In linea generale si può perciò affermare che con Quota 100 la pensione si riduce mediamente di una percentuale che va dal 3% al 5% per ogni anno di anticipo.

Un aspirante pensionando con Quota 100 deve quindi considerare che l’ammontare della pensione, calcolata con i requisiti ordinari, è pari ad una percentuale che può variare dal 95% al 60% (per quelli più elevati) dello stipendio netto, e che deve aggiungere una ulteriore riduzione che va dal 5% al 25%. Fatto 100 lo stipendio attuale, l’ammontare della pensione sarà quindi pari ad una percentuale dello stipendio che va da un massimo del 90% (con stipendio basso e anticipo minimo), fino ad un minimo del  55%, o anche meno per gli stipendi alti.

Ognuno può e deve fare le proprie valutazioni, ma l’affermazione che con Quota 100 non ci sono penalizzazioni vale solo nella logica che “… non ci sono altre penalizzazioni”. Nei talk show non l’hanno certo illustrata così!

Infine, nella valutazione del quadro economico, per chi ha l’intenzione di andare in pensione e poi comunque svolgere delle attività lavorative, magari ridotte, c’è da considerare che la pensione con Quota 100 non prevede la possibilità di cumulo di reddito (di lavoro) per 5 anni.

Ma tralasciando gli aspetti economici, che ovviamente le persone gestiscono anche considerando le proprie situazioni lavorative, di salute e di famiglia, eticamente c’è da considerare che Quota 100 aggrava lo squilibrio generazionale.

Il debito generato da tale provvedimento graverà infatti sulle future generazioni, aspetto questo che la politica deve, o per meglio dire avrebbe dovuto, considerare.

In merito a questo può essere citato quanto detto al Senato da Tito Boeri.

 “Il grosso del costo di quota 100 graverà comunque sulle generazioni future. Il debito implicito del sistema pensionistico è destinato ad aumentare per effetto sia del nuovo canale di uscita anticipata che del congelamento degli adeguamenti della speranza di vita per le pensioni anticipate.

Nel caso in cui le misure non fossero rinnovate al termine del periodo di sperimentazione (2021 per quota 100 e 2026 per il congelamento dell’adeguamento), l’aumento del debito implicito sarebbe di circa 38 miliardi.

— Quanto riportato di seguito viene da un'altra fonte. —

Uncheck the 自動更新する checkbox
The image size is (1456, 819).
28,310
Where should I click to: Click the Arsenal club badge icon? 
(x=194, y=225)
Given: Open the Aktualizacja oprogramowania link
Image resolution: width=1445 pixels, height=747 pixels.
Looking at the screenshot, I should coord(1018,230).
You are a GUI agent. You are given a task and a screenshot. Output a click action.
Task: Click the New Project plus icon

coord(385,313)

Se queste misure, invece, diventassero strutturali, l’aumento lieviterebbe a più di 90 miliardi”.

Visto che il numero delle persone che hanno fino ad oggi aderito a Quota 100 è inferiore a quelli ipotizzato, e ciò è in particolare vero per i dipendenti privati, possiamo solo consolarci per il fatto che le future generazioni pagheranno un po’ meno, probabilmente intorno ai 20 – 25 miliardi invece dei 36 stimati inizialmente.

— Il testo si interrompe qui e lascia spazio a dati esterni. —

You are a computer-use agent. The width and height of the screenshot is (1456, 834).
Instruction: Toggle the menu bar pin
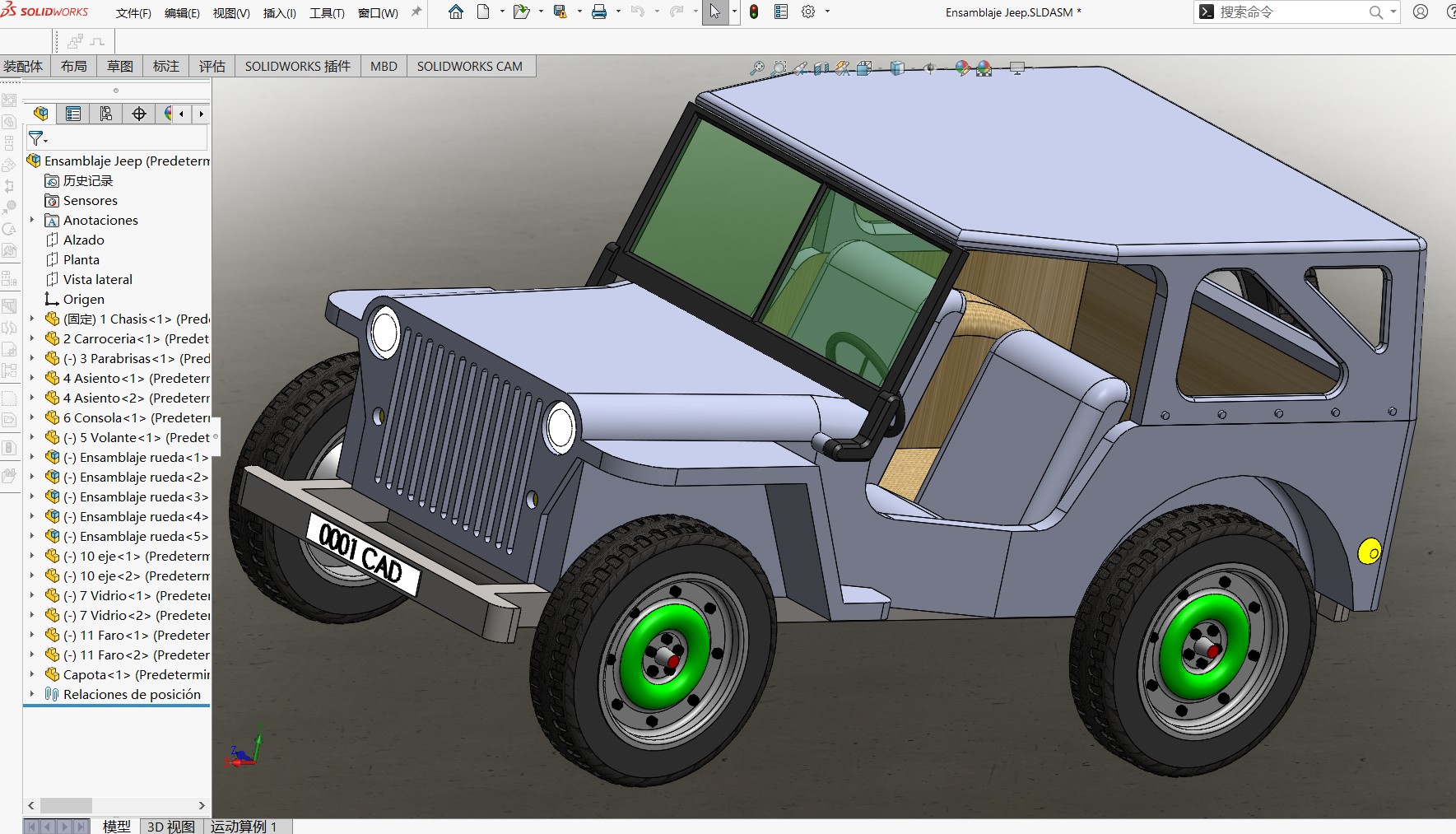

E nemmeno corrispondono al vero le sparate di Capitan Fracassa & associati, quando annunciava che con il pensionamento anticipato si sarebbero aperte grandi opportunità perché “se 300.000 onesti lavoratori finalmente potranno avere la libertà di andare in pensione, almeno 300.000 giovani saranno assunti”.

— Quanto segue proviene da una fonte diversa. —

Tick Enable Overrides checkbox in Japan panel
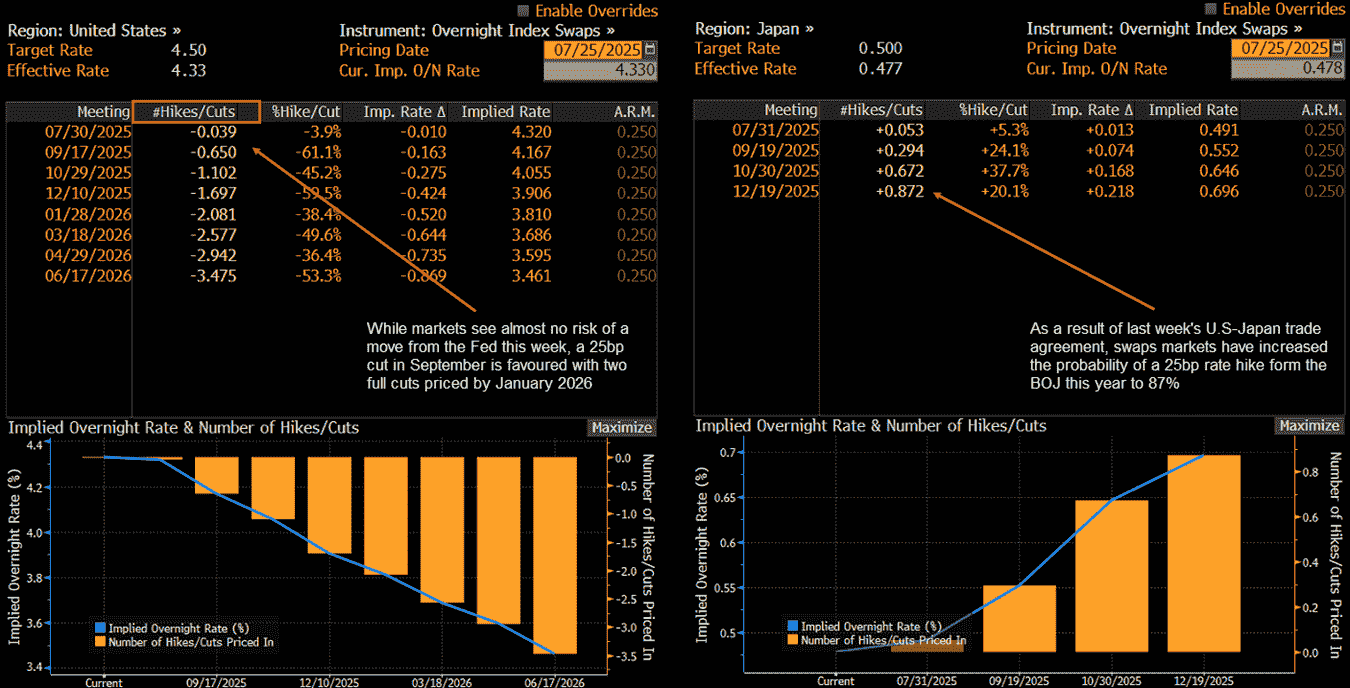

Al momento, nel privato solo il 35% – 40% dei posti di lavoro lasciati liberi dai pensionati sono stati occupati da giovani. Nel pubblico per ora la percentuale è probabilmente vicina allo zero.

Se si voleva aiutare le persone con difficoltà lavorative, sia per situazioni aziendali che per questioni di salute, nel privato si poteva adeguare ed incentivare l’Isopensione, con scivoli pagati dalle aziende e non con i soldi pubblici, in futuro pagati dai cittadini.

Insomma, ancora una volta ai giovani non conviene!